Saturday, September 6, 2008

Spanish brandy



A tasty brandy I probably bought at the Madrid airport as I was leaving. The bottle doesn't really have a very interesting story, but it reminds me of the streets of Madrid. There was something about Madrid that made it seem dirty, not in a extreme sense, but more raw than many other European cities. The only other bottle I bought in Spain was a cheap wine at the grocery store for a few Euros, that was unforgettable at best.

The best drinking experience I had in Madrid was at a restaurant near the Modern Art museum. I ordered the "Grande" sangria with a girl I had met at the hostel, but she didn't seem too interested in having some. So, I had a whole pitcher of Sangria to myself, and three quarters of the way though it I was feeling pretty good.
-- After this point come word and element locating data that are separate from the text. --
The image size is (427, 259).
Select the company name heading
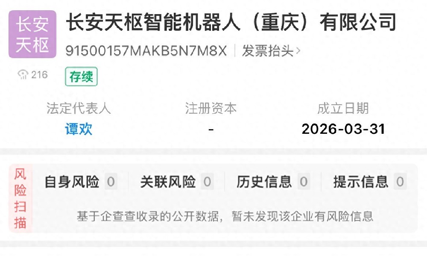tap(231, 22)
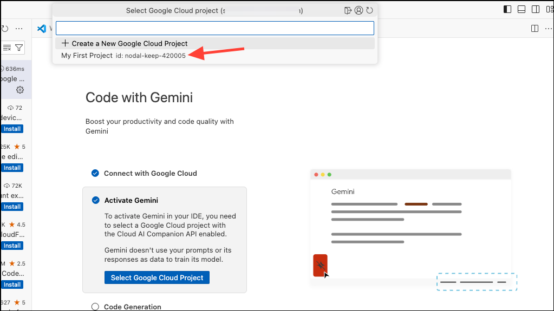Image resolution: width=554 pixels, height=311 pixels.
Task: Open the filter extensions funnel icon
Action: point(19,48)
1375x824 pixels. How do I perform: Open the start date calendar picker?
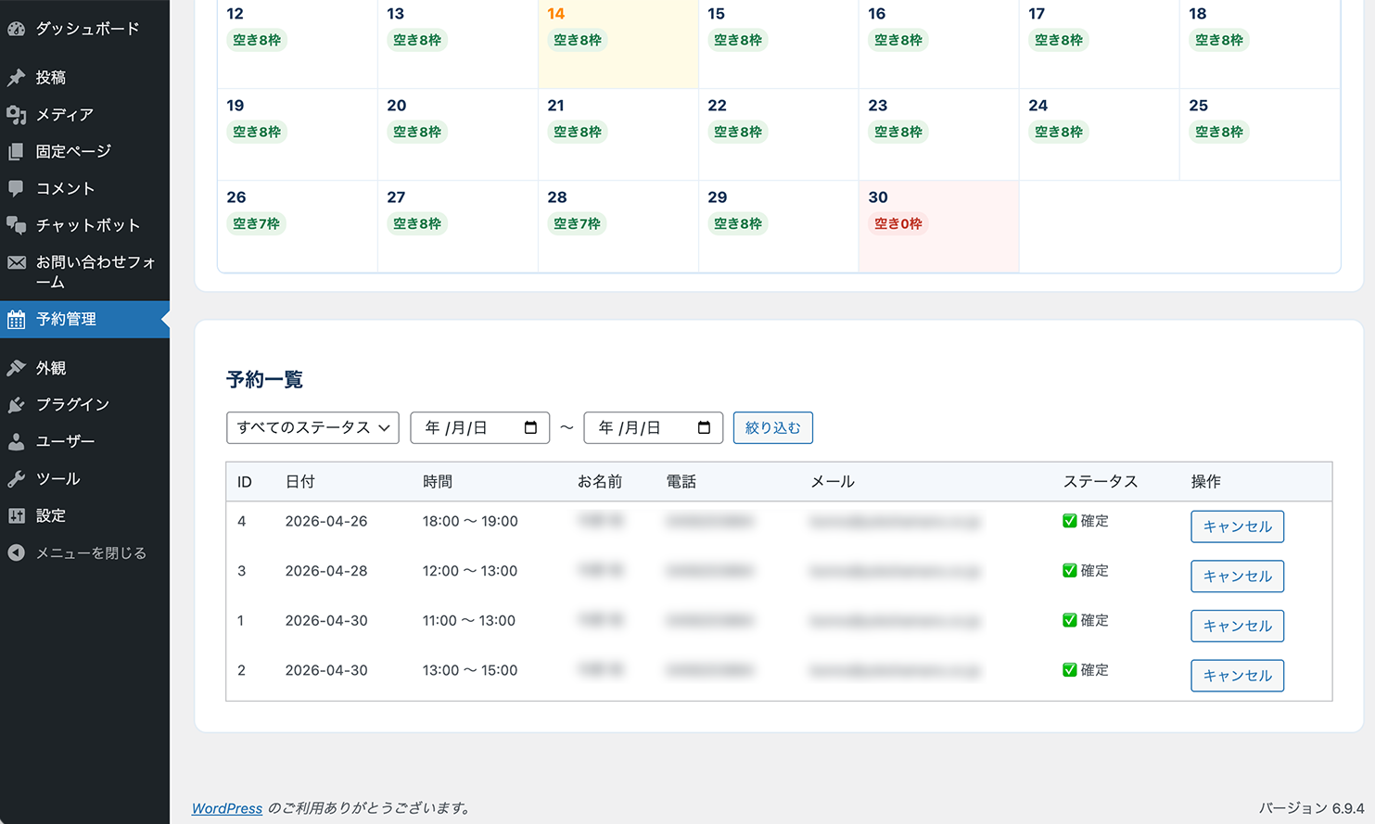pyautogui.click(x=530, y=427)

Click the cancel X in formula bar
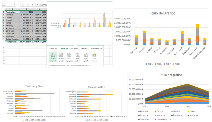pos(23,5)
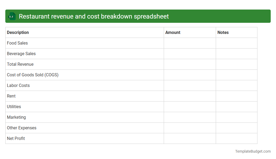Click the green XLS file icon
The width and height of the screenshot is (276, 159).
pos(12,16)
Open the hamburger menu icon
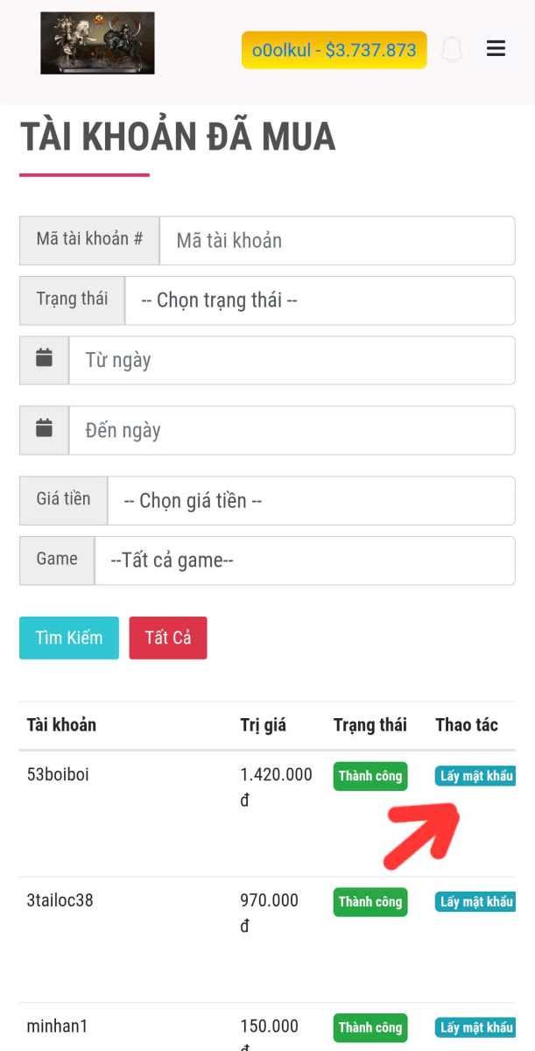Viewport: 535px width, 1051px height. 496,49
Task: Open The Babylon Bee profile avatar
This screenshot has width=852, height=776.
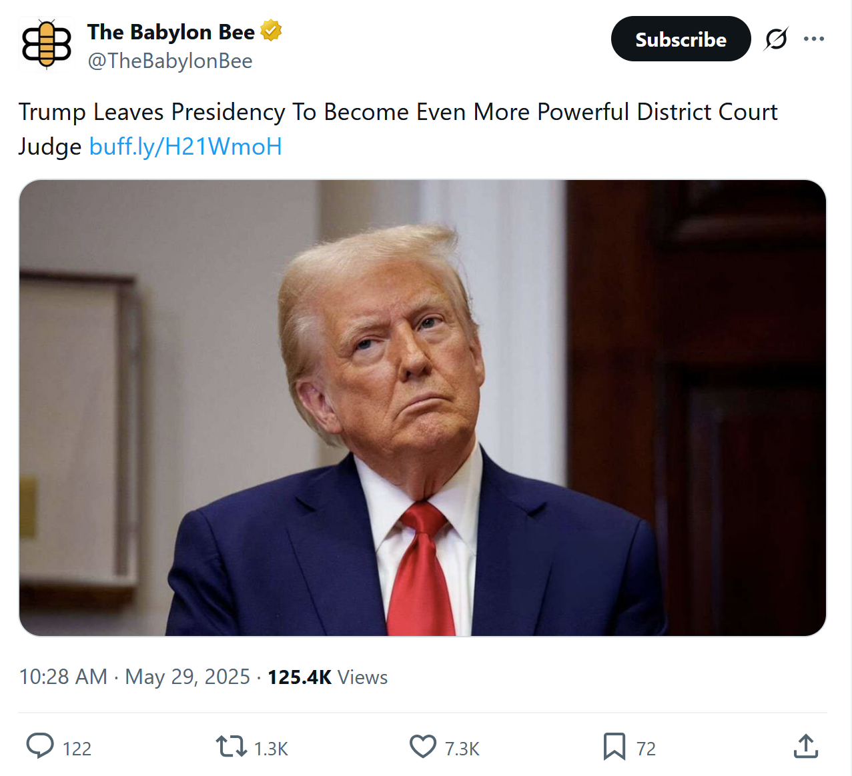Action: coord(46,44)
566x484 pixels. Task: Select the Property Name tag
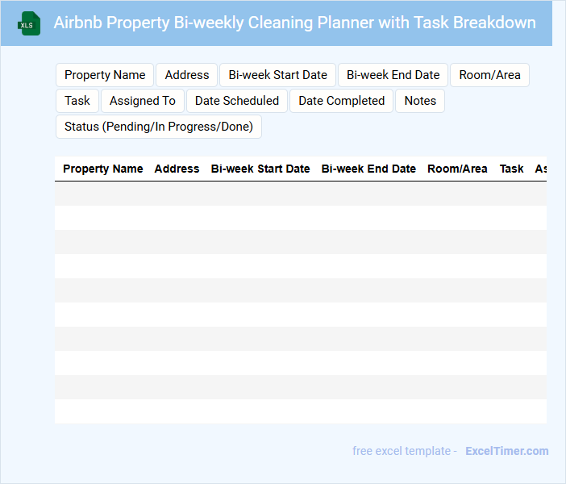point(105,75)
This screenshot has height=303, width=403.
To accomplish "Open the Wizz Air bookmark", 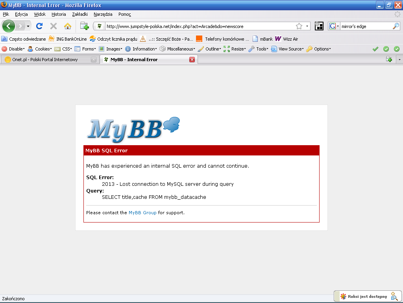I will click(x=287, y=39).
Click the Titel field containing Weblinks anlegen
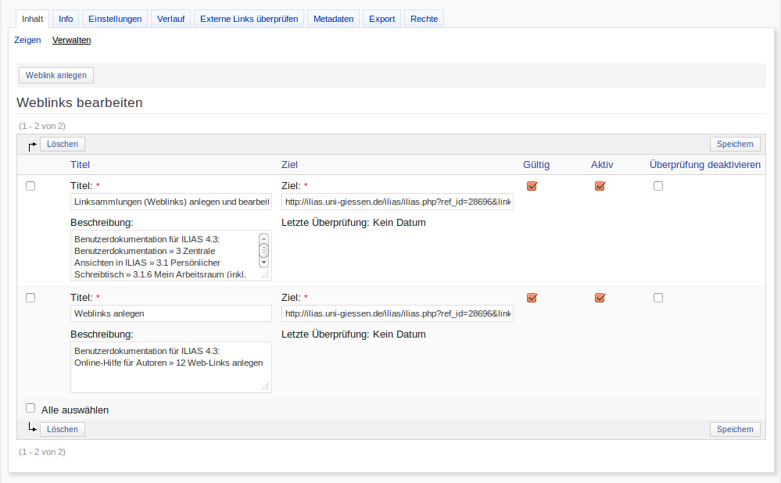This screenshot has width=781, height=483. 170,313
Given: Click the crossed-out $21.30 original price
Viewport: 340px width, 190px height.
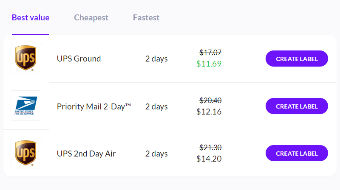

Hostel Review: Wombat's Hostel [Vienna, Austria]

Wombat's Vienna Hostel
I learned about the wombat's hostel from a Top 10 list of hostels on Hostelworld. This hostel was one of the nicest and cleanest hostels I have ever stayed in. It felt new and clean, and the rooms were large with accompanying bathrooms. I traveled there probably in the summer of 2003 or 2004, after visiting Venice. The hostel was kind of out of the way, but convenient to get to tourist destinations. I enjoyed Schonbrun castle and the musical film festival they held. Vienna was a nice city, but I wouldn't put on a top ten list. The hostel had a bar and outdoor lounge, but I don't recall a kitchen.

City Review: Las Vegas

Don't bother; crass to the extreme.

Thursday, September 4, 2008

Hostel Review: Cat's Hostel - Madrid




Cat's Hostel in Madrid is one of the most beautiful hostels I have stayed in. It isn't much to look at from the street, but inside is a 17th century palace with a great courtyard and mosaics. It is located within a few blocks of the subway, and it is within easy walking distance to a grocery store. The hostel also includes a bar in the basement which hosts local music groups. They had a cheap payaya night that was very tasty, and they served a free continental breakfast when I was there. They also offered a beer vending machine but no kitchen. The hostel had 3 computers with internet access that were often in use, but there was also free wifi in the hostel.

I think the biggest drawback to this hostel was the small room size, and I would recommend getting a room with the fewest possible number of beds. The beds were about 2 feet apart, and my room contained a snorer as usual.

Wednesday, September 3, 2008

Summer concerts

The Boston Landmark Orchestra performed a concert dedicated to Red Sox and Apple Pie. I only recognized Sousa and Leonard Bernstein on the program, and Bernstein because of "the maestro" on Seinfeld.